RECORDS:
______________________________
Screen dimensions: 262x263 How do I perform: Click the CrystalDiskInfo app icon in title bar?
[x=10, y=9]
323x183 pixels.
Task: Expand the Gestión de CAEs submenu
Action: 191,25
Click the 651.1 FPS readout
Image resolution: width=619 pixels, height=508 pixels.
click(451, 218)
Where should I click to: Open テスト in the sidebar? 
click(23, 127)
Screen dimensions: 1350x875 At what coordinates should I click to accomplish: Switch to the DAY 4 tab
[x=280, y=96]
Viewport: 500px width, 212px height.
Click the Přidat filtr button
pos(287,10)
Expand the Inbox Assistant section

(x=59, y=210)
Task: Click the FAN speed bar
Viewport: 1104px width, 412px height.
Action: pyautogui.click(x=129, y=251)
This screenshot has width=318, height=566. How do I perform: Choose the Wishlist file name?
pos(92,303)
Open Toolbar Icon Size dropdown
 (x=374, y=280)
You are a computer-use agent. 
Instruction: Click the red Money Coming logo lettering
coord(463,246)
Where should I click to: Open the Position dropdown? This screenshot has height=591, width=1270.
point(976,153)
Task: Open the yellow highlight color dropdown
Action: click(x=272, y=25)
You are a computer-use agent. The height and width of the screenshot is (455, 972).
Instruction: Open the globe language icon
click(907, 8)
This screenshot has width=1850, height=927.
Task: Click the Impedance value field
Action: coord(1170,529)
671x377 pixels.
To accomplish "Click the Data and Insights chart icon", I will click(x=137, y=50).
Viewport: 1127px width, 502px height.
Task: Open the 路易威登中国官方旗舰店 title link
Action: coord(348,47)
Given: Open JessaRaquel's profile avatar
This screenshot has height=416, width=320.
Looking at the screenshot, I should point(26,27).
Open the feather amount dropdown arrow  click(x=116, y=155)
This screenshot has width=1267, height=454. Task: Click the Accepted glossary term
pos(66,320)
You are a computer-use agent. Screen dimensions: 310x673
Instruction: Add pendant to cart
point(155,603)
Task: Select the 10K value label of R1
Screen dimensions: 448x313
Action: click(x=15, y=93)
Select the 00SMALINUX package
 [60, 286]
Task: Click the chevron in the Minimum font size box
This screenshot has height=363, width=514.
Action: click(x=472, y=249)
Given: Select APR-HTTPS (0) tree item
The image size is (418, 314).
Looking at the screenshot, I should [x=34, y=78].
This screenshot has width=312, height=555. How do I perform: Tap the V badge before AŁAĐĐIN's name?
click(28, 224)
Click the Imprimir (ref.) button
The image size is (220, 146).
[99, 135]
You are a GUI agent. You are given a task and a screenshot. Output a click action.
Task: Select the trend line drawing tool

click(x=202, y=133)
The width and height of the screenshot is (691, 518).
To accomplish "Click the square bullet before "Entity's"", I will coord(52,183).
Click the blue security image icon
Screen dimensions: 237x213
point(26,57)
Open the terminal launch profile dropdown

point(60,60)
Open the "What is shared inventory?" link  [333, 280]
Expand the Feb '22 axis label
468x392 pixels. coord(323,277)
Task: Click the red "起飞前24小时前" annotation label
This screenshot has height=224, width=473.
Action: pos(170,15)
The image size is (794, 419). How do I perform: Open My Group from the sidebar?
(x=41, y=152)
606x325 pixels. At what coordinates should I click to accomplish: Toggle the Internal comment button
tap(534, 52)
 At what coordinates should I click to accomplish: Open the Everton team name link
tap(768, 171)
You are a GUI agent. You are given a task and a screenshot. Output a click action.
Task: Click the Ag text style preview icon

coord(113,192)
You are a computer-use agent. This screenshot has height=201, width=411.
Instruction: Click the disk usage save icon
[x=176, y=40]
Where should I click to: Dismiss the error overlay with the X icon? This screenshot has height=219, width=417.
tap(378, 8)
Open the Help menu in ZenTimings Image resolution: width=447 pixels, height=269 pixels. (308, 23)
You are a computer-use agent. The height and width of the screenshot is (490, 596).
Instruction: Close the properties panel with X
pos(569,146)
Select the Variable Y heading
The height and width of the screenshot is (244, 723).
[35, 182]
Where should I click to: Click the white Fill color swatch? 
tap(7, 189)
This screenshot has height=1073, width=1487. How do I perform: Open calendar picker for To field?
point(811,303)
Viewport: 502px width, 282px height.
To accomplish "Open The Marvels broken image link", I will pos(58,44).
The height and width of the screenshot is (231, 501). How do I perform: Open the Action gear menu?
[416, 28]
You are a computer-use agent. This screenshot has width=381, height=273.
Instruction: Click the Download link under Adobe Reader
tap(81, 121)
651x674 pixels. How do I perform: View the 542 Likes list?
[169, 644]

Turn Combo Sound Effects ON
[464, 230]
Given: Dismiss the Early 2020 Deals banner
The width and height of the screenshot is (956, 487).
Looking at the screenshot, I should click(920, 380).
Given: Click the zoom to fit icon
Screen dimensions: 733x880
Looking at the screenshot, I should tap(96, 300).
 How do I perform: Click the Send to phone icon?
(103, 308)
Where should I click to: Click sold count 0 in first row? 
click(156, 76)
______________________________
WHAT YOU HAVE TO DO:
Copy exactly the line containing "651x674 pixels. How" and each line after it through the end of the records above.

FINAL ANSWER:
651x674 pixels. How do I perform: View the 542 Likes list?
[169, 644]

Turn Combo Sound Effects ON
[464, 230]
Given: Dismiss the Early 2020 Deals banner
The width and height of the screenshot is (956, 487).
Looking at the screenshot, I should click(920, 380).
Given: Click the zoom to fit icon
Screen dimensions: 733x880
Looking at the screenshot, I should tap(96, 300).
 How do I perform: Click the Send to phone icon?
(103, 308)
Where should I click to: Click sold count 0 in first row? 
click(156, 76)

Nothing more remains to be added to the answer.